--- REQUIREMENT ---
Exclude images, then output the remaining data verbatim.

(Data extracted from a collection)
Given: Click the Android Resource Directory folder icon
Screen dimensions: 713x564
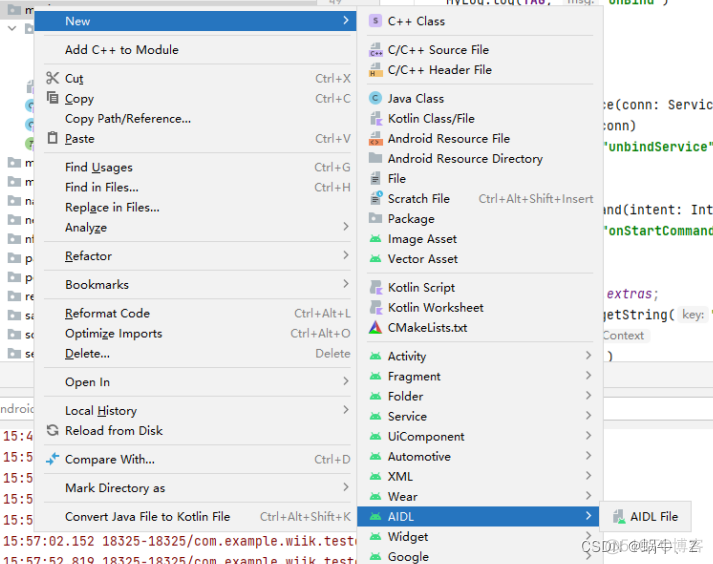Looking at the screenshot, I should pos(375,159).
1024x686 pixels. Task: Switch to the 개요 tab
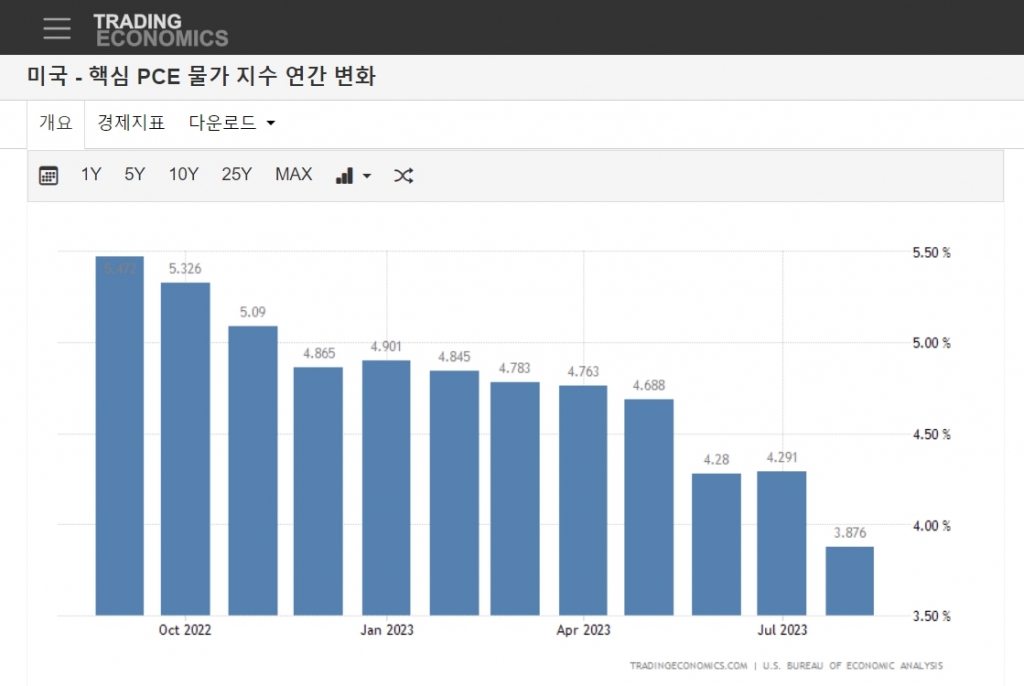56,123
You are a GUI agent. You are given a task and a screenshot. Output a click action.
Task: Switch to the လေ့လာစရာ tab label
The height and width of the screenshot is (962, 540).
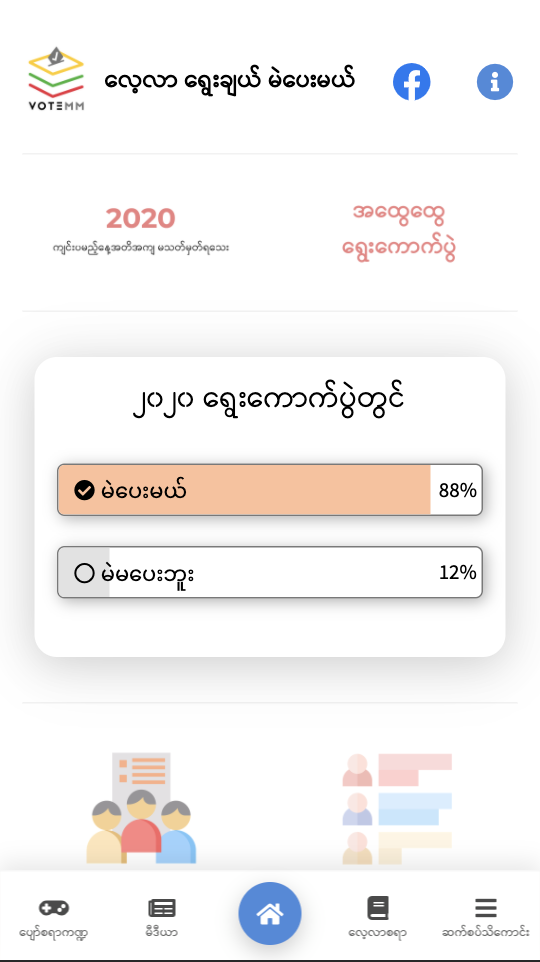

--- REPLY ---
Given: Click the Android Resource Directory folder icon
Screen dimensions: 713x564
Looking at the screenshot, I should pos(375,159).
1024x686 pixels. Task: Switch to the 개요 tab
56,123
You are a GUI agent. You are given a task and a screenshot. Output a click action.
Task: Switch to the လေ့လာစရာ tab label
The height and width of the screenshot is (962, 540).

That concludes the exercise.